多元线性模型中的变量选择方法:在LC-MS代谢组学数据中的应用。

组学数据的特点是存在很强的依赖结构，这些结构要么来自数据采集，要么来自一些潜在的生物过程。应用不将变量选择步骤调整为依赖模式的统计过程可能导致功率损失和选择虚假变量。本文的目标是在多元线性模型框架内提出一个变量选择程序，该程序考虑了多个响应之间的依赖性。我们将把重点放在一种特定类型的依赖上，这种依赖包括假设一个给定个体的反应可以建模为一个时间序列。我们在多元线性模型的框架内提出了一种新的基于lasso的方法，通过对随机误差矩阵使用不同类型的平稳过程协方差结构来考虑依赖结构。我们的数值实验表明，在Lasso准则中加入随机误差矩阵的协方差矩阵的估计可以显著提高变量选择的性能。我们的方法成功地应用于由非洲煤样品组成的非靶向LC-MS(液相色谱-质谱)数据集。我们的方法是在R软件包MultiVarSel中实现的，该软件包可从综合R档案网络(CRAN)获得。

本文章由计算机程序翻译，如有差异，请以英文原文为准。

求助全文

约1分钟内获得全文去求助

来源期刊

Statistical Applications in Genetics and Molecular Biology BIOCHEMISTRY & MOLECULAR BIOLOGY-MATHEMATICAL & COMPUTATIONAL BIOLOGY

自引率

11.10%

发文量

期刊介绍： Statistical Applications in Genetics and Molecular Biology seeks to publish significant research on the application of statistical ideas to problems arising from computational biology.

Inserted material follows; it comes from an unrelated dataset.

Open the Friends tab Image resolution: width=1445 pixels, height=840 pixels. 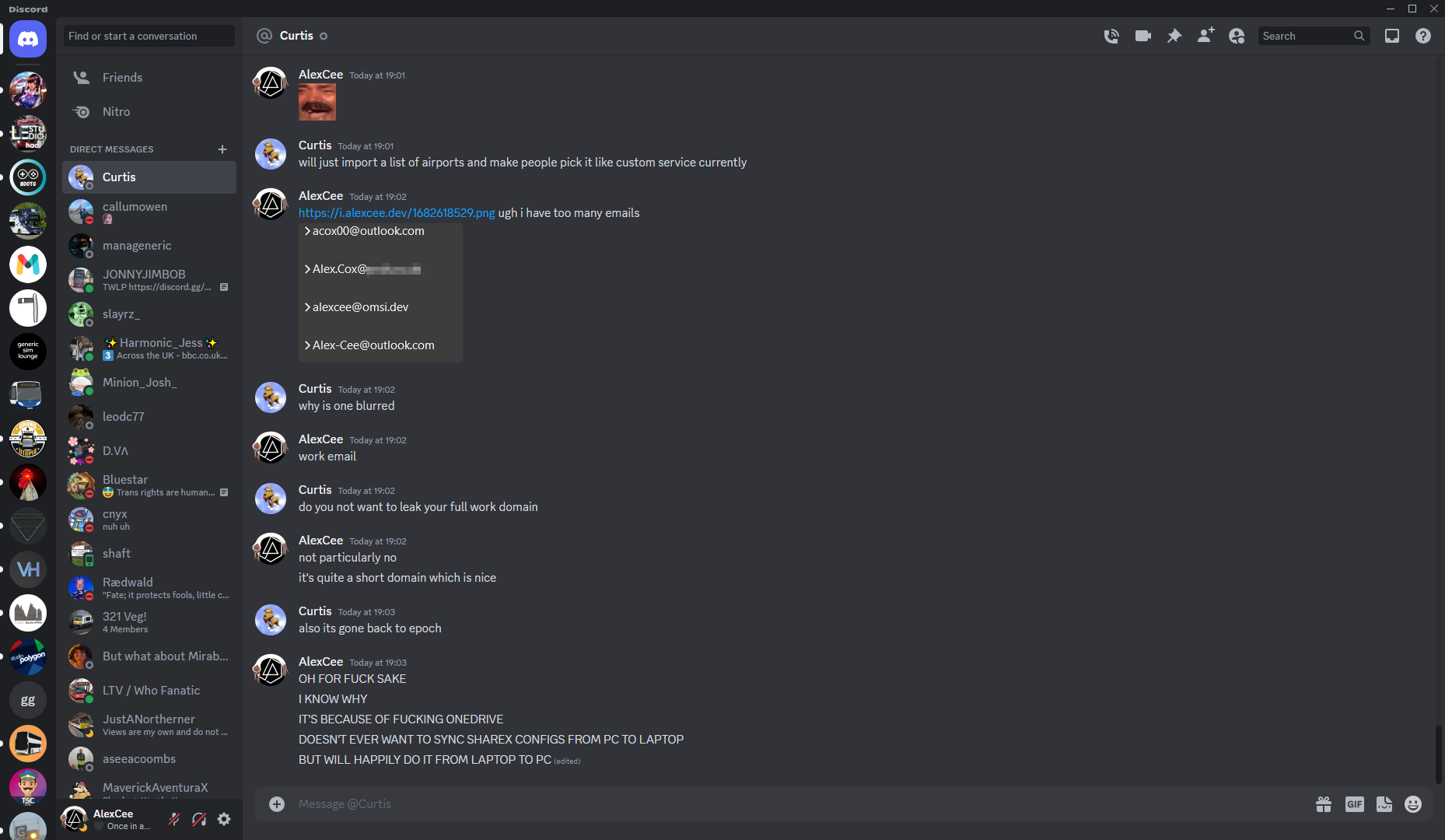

The focus of the papers should be on the relevant statistical issues but should contain a succinct description of the relevant biological problem being considered. The range of topics is wide and will include topics such as linkage mapping, association studies, gene finding and sequence alignment, protein structure prediction, design and analysis of microarray data, molecular evolution and phylogenetic trees, DNA topology, and data base search strategies. Both original research and review articles will be warmly received.